On Fri, Nov 24, 2017 at 04:42:00PM +0100, Paolo Bonzini wrote:
On 24/11/2017 15:52, Daniel P. Berrange wrote:
>> So what has been suggested so far is:
>>
>> <disk type='block' device='disk'>
>> <source dev='/dev/sda'>
>> <target dev='sda' bus='scsi'/>
>> <reservations enable='yes'/>
>> </disk>
<reservations> without an inner <source> element leaves libvirtd with
the choice of a daemon per QEMU, or a daemon per host in a well-known
location. Unprivileged libvirtd would always use the latter; for
privileged libvirtd it is implementation-defined. I like it.
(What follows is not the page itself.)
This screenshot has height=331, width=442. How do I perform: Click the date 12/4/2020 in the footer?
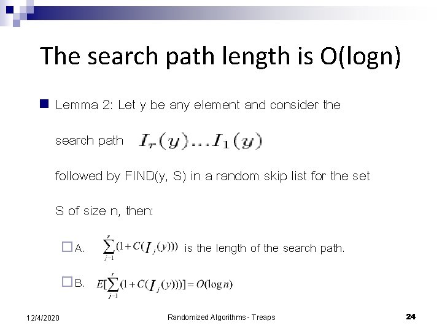(x=43, y=318)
<reservations> with an inner <source> always gives a daemon per host in
a custom location. It can be used by either unprivileged or privileged
libvirtd.
>> Now, my question is, in the first case - how should libvirt chose the
>> path? Should it be different for each disk/domain? How is the daemon
>> started in the first place - should libvirt start it? And when should
>> libvirt kill it?
>
> The core question is one daemon per QEMU, or one daemon per host. I'd be
> more inclined to have one daemon per QEMU so we always have isolation
> and thus do't have to worry about a shared daemon being a potential
> attack point between distinct QEMU's.
One daemon per QEMU is nicer IMO because it lets us do MCS. Of course
one daemon per QEMU can only apply to system libvirtd; session must use
one daemon per host.
One daemon per host is easy, because it's just a couple new command-line
options as far as libvirtd is concerned, but we need to check that it
works well with MCS.
In both cases we can do MCS, but it would work differently.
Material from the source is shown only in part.